__Material provided__:
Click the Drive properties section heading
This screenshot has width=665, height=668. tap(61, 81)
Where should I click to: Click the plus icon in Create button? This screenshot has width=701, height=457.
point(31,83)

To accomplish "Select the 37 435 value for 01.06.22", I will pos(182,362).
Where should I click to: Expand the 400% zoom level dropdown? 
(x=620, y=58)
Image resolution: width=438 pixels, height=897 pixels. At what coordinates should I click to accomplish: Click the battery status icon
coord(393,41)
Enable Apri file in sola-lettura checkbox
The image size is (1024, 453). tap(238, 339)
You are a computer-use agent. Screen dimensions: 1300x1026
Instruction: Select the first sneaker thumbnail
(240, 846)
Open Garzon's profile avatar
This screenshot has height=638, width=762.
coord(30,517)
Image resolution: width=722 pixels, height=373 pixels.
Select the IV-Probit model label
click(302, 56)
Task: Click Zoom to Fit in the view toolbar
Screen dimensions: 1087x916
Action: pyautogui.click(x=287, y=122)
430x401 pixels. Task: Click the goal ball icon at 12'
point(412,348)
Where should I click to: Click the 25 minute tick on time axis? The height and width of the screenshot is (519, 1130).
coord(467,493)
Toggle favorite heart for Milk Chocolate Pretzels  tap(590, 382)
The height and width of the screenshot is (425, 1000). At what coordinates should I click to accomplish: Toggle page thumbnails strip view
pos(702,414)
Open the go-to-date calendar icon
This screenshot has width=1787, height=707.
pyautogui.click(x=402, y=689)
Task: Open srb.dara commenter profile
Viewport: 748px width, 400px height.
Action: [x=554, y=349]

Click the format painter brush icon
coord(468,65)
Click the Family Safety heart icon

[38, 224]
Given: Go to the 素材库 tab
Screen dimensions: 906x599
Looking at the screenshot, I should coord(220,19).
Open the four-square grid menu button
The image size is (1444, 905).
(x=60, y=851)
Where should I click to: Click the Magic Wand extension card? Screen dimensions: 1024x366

__Your task__: Only the lines from the one containing "Toggle favorite heart" through the end of the material belong in the answer, each restated word for word.

__Response below__:
Toggle favorite heart for Milk Chocolate Pretzels  tap(590, 382)
The height and width of the screenshot is (425, 1000). At what coordinates should I click to accomplish: Toggle page thumbnails strip view
pos(702,414)
Open the go-to-date calendar icon
This screenshot has width=1787, height=707.
pyautogui.click(x=402, y=689)
Task: Open srb.dara commenter profile
Viewport: 748px width, 400px height.
Action: [x=554, y=349]

Click the format painter brush icon
coord(468,65)
Click the Family Safety heart icon

[38, 224]
Given: Go to the 素材库 tab
Screen dimensions: 906x599
Looking at the screenshot, I should coord(220,19).
Open the four-square grid menu button
The image size is (1444, 905).
(x=60, y=851)
Where should I click to: Click the Magic Wand extension card? Screen dimensions: 1024x366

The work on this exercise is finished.